Mezoameryka, natura, przyroda, motmot, toh, piłodziób
Motmot to prawdziwy rarytas ornitologiczny. Ptak o groteskowej budowie ogona, składającego się z dwóch lotek, umieszczonych na dwóch długich antenach. Nazwa motmot to onomatopeja, pochodzi ona od dźwięku wydawanego przez jeden z gatunków motmotów (tak naprawdę brzmi bardziej jak uut-uut). Polska nazwa – piłodziób pochodzi od ząbkowanych krawędzi tnących dzioba, spotykanych u większości gatunków.

Motmoty (Momotidae) – piłodzioby to rodzina ptaków kraskowatych, żyjących na kontynentach obu Ameryk, od północy dzisiejszego Meksyku aż po Argentynę (autor widywał motmoty w dolinie Urubambma, w trakcie wykopalisk archeologicznych w Peru). Do rodziny motmotów należy sześć rodzajów ptaków, z których w Mezoameryce najczęściej spotykamy Momotus i Eumomota. Motmoty gniazdują w tunelach wyrzeźbionych w klifach, skarpach, a na Jukatanie również w zagłębieniach krasowych w pobliżu wejść do jaskiń. Na Jukatanie motmoty spotykane są w pobliżu mniej przytłoczonych ruchem turystycznym cenot.





(fot: P.A. Trześniowski 2021)

El Boqueron, Salwador (fot: P.A. Trześniowski 2021)
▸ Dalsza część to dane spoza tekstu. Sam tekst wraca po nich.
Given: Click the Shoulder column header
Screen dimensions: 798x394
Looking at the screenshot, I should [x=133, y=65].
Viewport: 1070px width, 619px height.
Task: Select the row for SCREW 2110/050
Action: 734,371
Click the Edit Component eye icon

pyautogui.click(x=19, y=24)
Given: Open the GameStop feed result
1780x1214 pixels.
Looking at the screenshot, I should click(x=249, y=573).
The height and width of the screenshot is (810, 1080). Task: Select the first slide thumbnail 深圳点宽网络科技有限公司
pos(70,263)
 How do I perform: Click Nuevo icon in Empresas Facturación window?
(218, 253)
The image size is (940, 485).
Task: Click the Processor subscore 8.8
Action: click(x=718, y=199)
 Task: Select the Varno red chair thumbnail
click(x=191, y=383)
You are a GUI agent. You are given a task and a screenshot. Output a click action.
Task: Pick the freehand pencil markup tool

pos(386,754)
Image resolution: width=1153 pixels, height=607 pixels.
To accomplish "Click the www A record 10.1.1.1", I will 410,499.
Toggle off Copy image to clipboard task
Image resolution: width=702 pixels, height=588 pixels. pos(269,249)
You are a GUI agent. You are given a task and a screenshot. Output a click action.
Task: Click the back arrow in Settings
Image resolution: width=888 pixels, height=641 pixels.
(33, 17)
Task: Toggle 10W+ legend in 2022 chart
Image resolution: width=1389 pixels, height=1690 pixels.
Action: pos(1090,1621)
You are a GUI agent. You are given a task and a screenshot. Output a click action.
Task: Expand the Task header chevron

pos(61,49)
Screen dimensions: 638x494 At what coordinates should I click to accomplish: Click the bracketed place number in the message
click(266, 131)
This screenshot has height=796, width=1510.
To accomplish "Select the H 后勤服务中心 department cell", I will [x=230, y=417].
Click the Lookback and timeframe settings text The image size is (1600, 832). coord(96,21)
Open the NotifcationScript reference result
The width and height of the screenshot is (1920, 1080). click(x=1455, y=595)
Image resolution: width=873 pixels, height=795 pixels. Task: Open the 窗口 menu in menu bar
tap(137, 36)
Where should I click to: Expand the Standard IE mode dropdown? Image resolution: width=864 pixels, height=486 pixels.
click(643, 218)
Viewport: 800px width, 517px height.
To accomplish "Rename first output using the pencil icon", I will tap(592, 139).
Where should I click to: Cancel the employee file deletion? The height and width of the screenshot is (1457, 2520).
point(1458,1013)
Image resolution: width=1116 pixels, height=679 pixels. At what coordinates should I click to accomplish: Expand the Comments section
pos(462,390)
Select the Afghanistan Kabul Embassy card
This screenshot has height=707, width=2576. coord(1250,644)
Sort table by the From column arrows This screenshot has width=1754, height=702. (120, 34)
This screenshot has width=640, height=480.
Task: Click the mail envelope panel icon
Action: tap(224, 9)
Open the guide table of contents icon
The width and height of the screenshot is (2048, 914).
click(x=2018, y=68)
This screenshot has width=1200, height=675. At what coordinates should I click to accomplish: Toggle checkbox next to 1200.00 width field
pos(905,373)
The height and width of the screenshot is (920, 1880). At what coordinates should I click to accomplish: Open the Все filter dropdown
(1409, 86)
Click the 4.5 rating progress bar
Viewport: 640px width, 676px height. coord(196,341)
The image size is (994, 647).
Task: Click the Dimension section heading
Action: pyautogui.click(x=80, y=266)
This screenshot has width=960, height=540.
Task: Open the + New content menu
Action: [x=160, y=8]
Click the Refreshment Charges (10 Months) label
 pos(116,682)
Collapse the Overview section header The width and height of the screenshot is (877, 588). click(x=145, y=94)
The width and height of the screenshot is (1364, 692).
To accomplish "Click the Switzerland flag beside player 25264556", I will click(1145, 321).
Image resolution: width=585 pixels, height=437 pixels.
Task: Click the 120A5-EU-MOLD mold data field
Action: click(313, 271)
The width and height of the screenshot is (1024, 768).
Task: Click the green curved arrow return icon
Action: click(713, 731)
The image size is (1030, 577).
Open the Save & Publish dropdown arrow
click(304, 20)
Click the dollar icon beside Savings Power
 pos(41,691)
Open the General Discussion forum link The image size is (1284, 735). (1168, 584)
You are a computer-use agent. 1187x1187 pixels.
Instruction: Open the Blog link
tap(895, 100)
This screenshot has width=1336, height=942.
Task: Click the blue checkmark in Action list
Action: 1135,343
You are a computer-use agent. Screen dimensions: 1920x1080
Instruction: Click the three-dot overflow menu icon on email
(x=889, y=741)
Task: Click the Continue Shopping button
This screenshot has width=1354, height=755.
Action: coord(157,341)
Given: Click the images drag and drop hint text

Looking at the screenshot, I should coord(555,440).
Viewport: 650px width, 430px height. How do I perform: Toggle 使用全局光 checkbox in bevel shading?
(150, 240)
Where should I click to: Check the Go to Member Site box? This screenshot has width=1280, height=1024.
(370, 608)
(fot: P.A. Trześniowski 2021)

(fot: P.A. Trześniowski 2021)


(fot: P.A. Trześniowski 2021)
Wyprawy ornitologiczne
Poszukiwanie zaginionych stanowisk archeologicznych, pozwala na bliskie obcowanie z przyrodą i rozpoznawanie wielu wartościowych miejsc obserwacji ptaków. Stany Quintana Roo, południowo-wschodnie Campeche, departament Peten w Gwatemali i zachodnie Belize mają idealne warunki na wyprawy ornitologiczne. Jako pierwszy ornitologiczną wartość Jukatanu opisał jeszcze John L. Stephens (1843) Incidents of Travel in Yucatán, vols. 1 & 2, a jednej z wypraw Stephensa i Catherwooda towarzyszył kolekcjoner: „…dr Cabot otworzył przed nami wrota do nowych zainteresowań i pokładów piękna. Aby móc zacząć wreszcie działać jechał sam pierwszym powozem i nim ujechał daleko dostrzegliśmy lufę jego broni wystawioną na bok, a chwilę później padającego ptaka.” – tłumaczenie autora). W dzisiejszych trudnych czasach upadku i powszechnej degradacji środowiska naturalnego, autor pozwala w swojej obecności na polowanie wyłącznie z teleobiektywem.